Statue of St Dominic restored in time for feast
The statue of St Dominic, venerated in one of Valletta's three parishes, has just been restored by members of Recoop - the restoration and conservation cooperative.
Although there is no definite record of the statue's provenance, some historians consider it to date back to the early 17th century, Recoop member Agatha Grima said.
An examination carried out by Ms Grima indicated that the statue had been suffering from slight insect infestation. However, having been attended to at an early stage, the problems were tackled through a restoration process.
Had such problems been left unattended, the statue might have eventually suffered great structural damage. The statue, made of polychrome wood, was also being damaged as a result of a stagnant and damp environment.

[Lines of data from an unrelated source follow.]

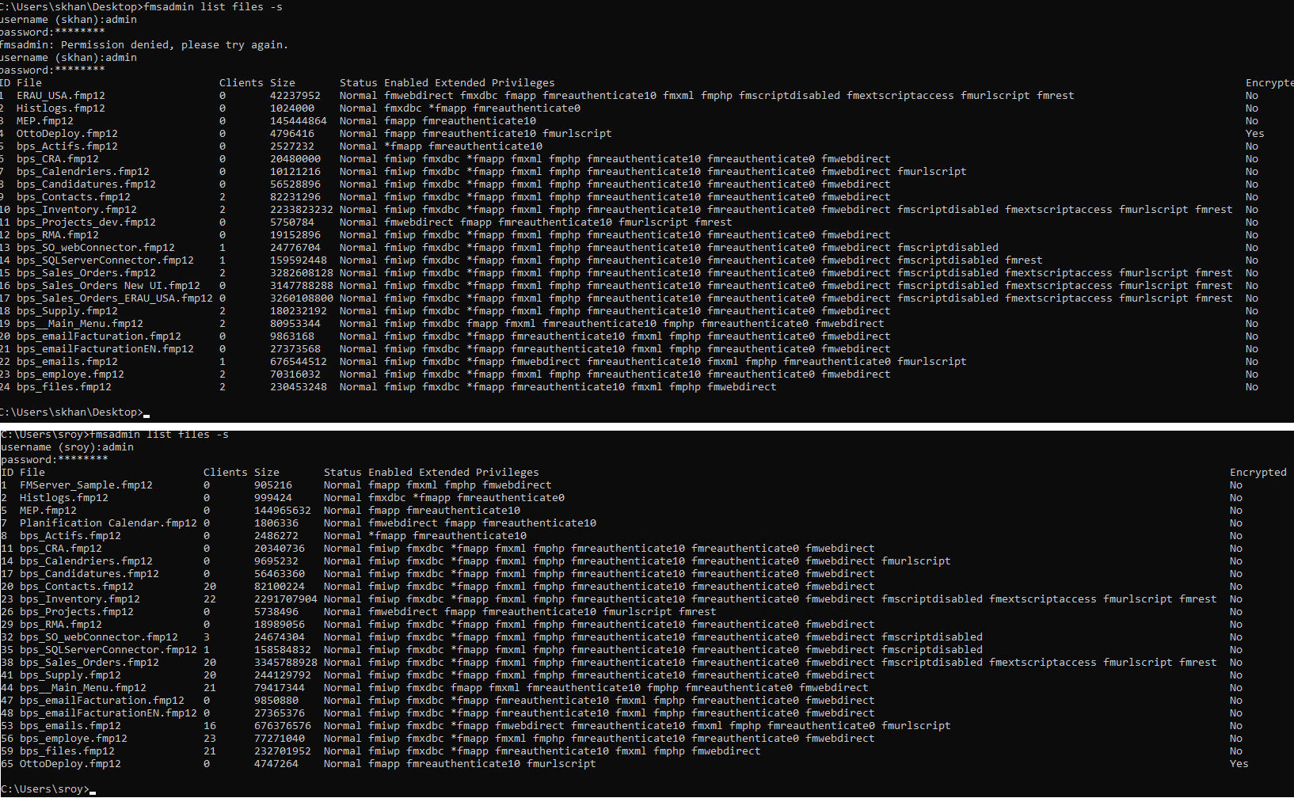1294x798 pixels.
Task: Click the size value 79417344 for bps__Main_Menu
Action: click(x=279, y=688)
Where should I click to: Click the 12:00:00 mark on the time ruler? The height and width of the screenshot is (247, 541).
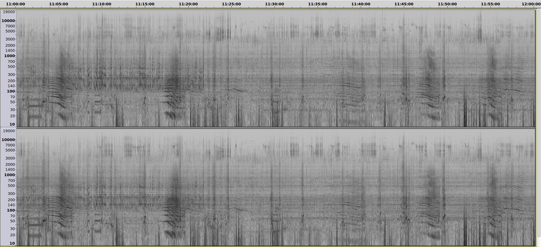point(531,4)
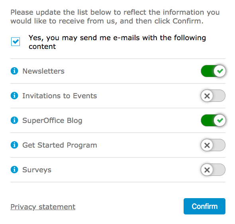The width and height of the screenshot is (235, 224).
Task: Click the Get Started Program label
Action: pyautogui.click(x=60, y=145)

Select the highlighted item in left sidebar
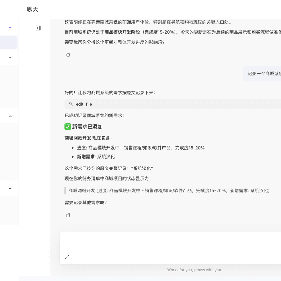(9, 42)
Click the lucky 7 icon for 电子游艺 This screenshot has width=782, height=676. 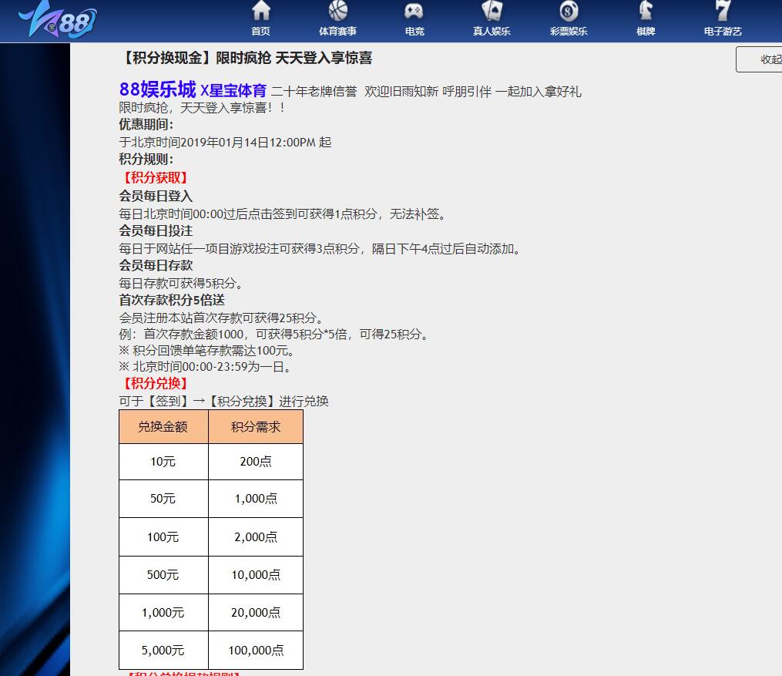click(x=723, y=11)
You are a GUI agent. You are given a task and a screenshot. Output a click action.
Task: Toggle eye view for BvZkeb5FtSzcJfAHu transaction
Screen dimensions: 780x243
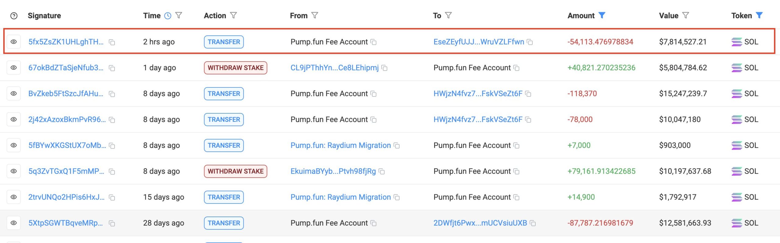click(x=14, y=93)
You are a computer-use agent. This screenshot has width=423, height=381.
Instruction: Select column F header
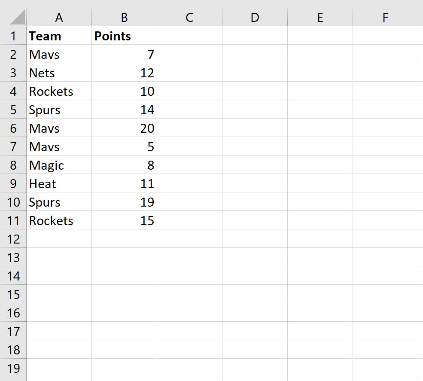point(386,18)

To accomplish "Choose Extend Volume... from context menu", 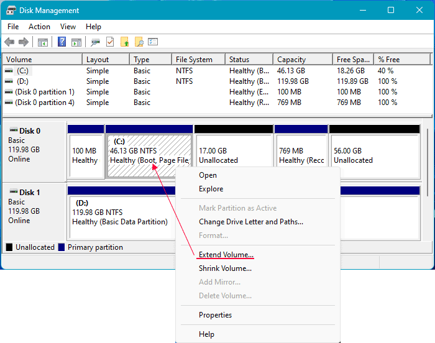I will click(226, 255).
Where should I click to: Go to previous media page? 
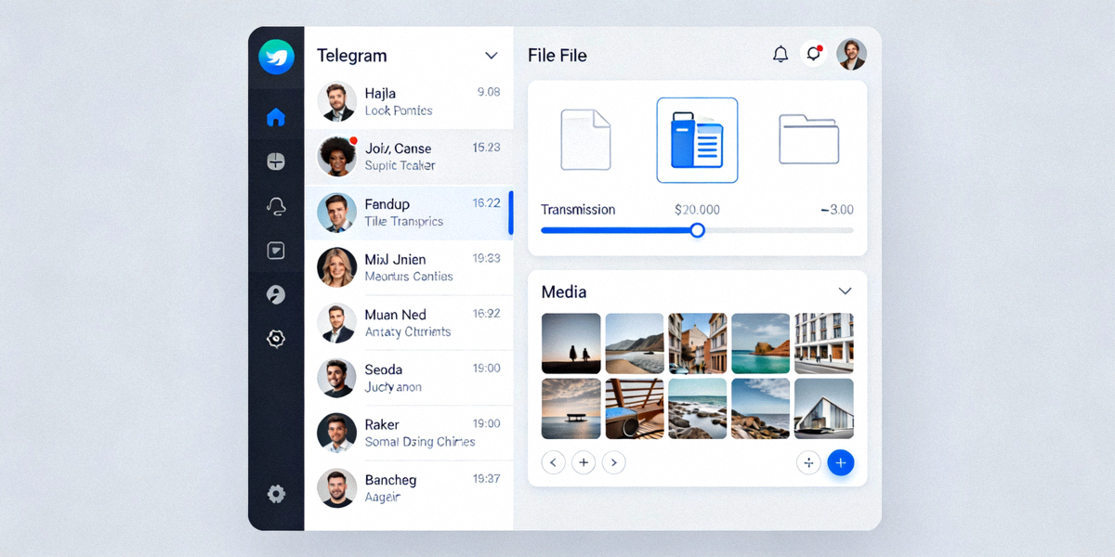click(554, 462)
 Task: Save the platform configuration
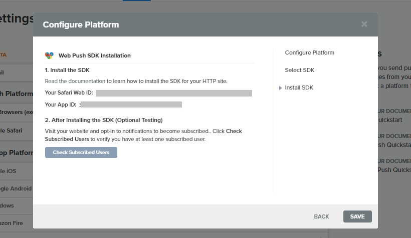pyautogui.click(x=357, y=217)
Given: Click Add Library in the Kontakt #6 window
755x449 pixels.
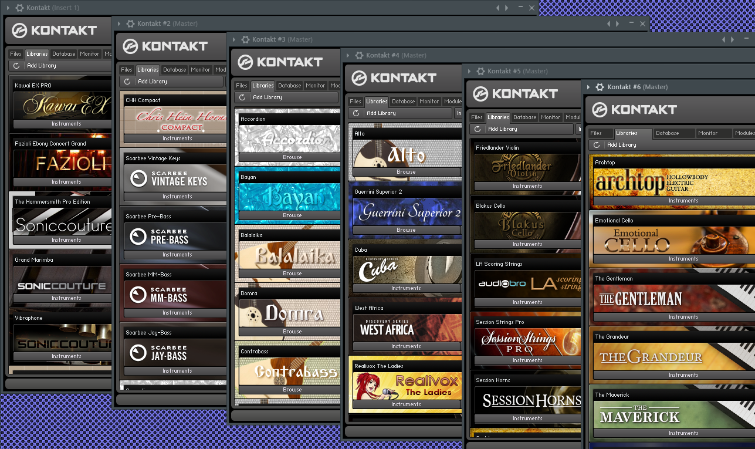Looking at the screenshot, I should pos(621,145).
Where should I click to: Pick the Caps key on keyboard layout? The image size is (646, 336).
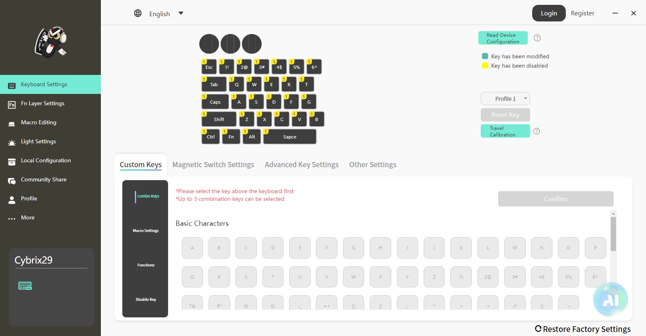coord(215,102)
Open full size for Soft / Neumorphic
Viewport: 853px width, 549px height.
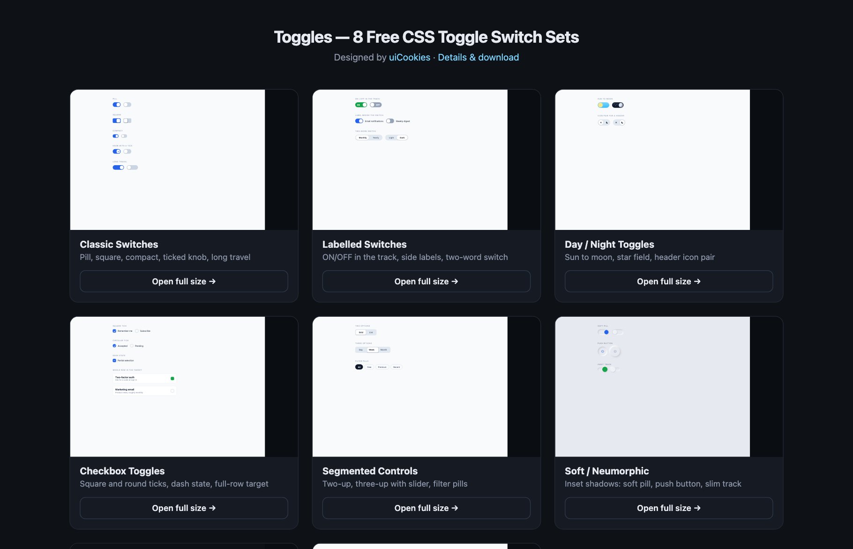pyautogui.click(x=668, y=508)
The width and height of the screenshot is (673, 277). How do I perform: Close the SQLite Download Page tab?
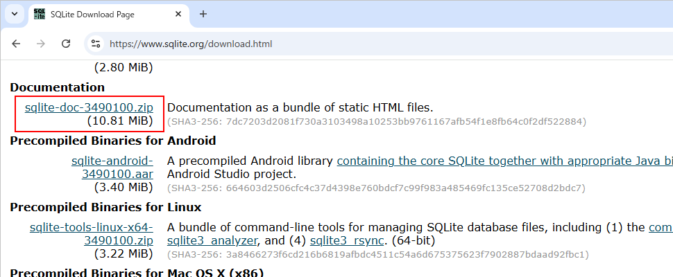pyautogui.click(x=178, y=15)
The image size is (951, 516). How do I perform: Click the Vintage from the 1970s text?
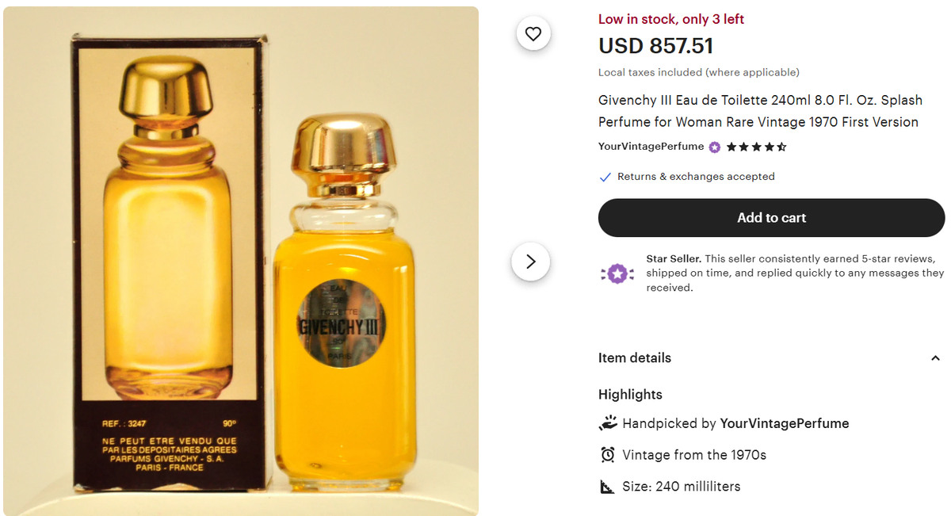(694, 455)
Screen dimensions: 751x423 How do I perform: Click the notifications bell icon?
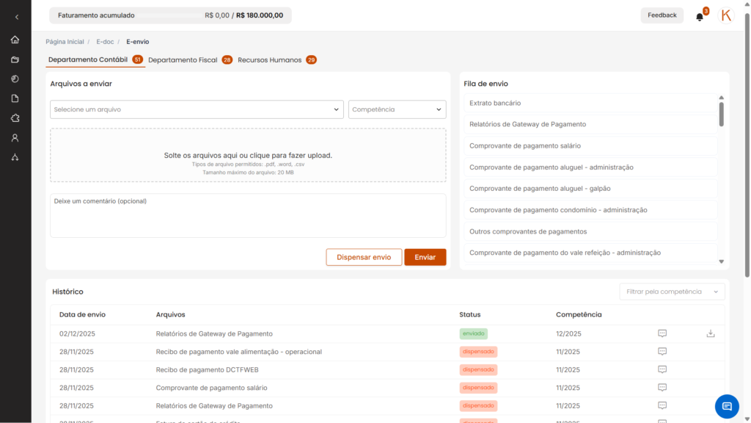(x=700, y=16)
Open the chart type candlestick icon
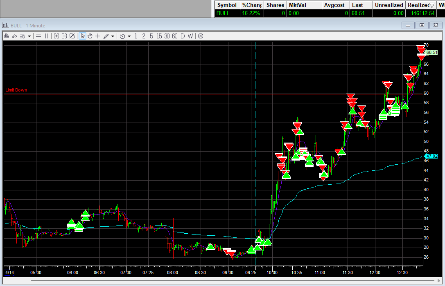Viewport: 445px width, 286px height. (6, 36)
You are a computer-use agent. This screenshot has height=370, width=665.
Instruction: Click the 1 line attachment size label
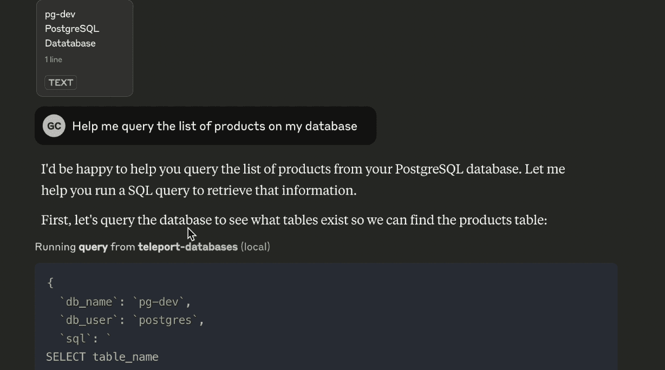(53, 60)
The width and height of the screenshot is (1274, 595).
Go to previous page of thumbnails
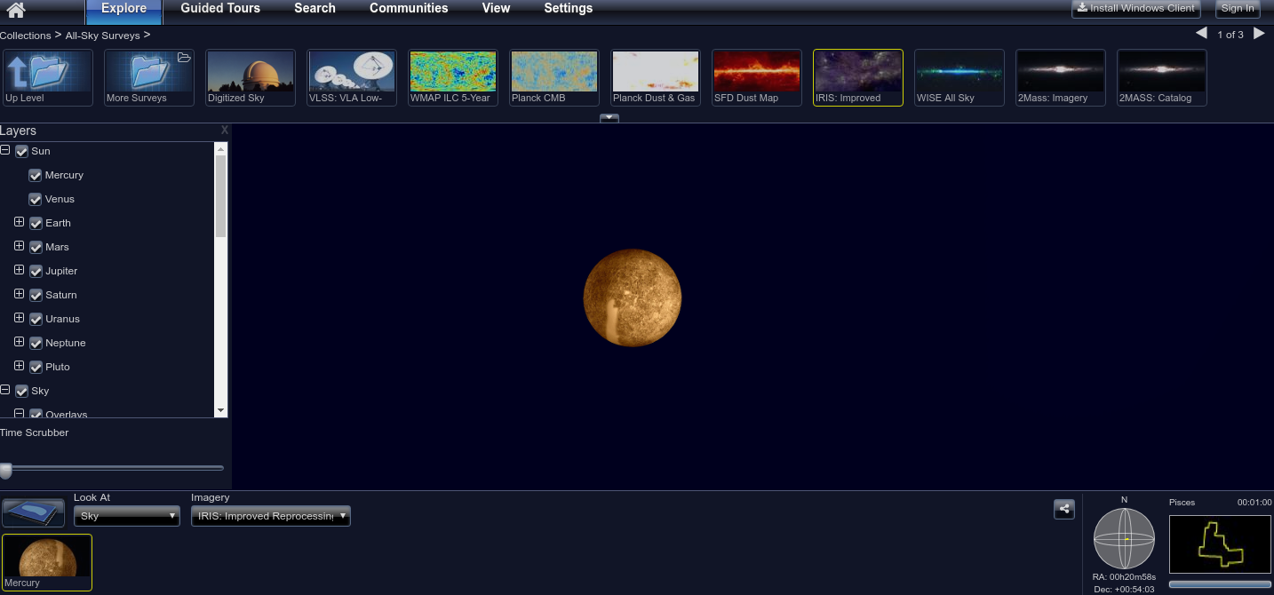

This was due to two factors. One factor being the high humidity levels inside the church and the other was due to the fact that the statue was enclosed in a niche in a damp environment.
Ms Grima explained that she first had to carry out a detailed documentation of the statue prior to restoration. The environment inside the niche was also being monitored.
Documentation was followed by disinfestation and cleaning. Mould on the top layer of paint and on the gilding was eliminated. Mould can cause significant damage since the hyphae, which are the filaments that constitute the body of a fungus, can enter the original material and stain it.
After cleaning the damage in the structure, such as cracks in the eyes and tiny holes, these were repaired and retouched.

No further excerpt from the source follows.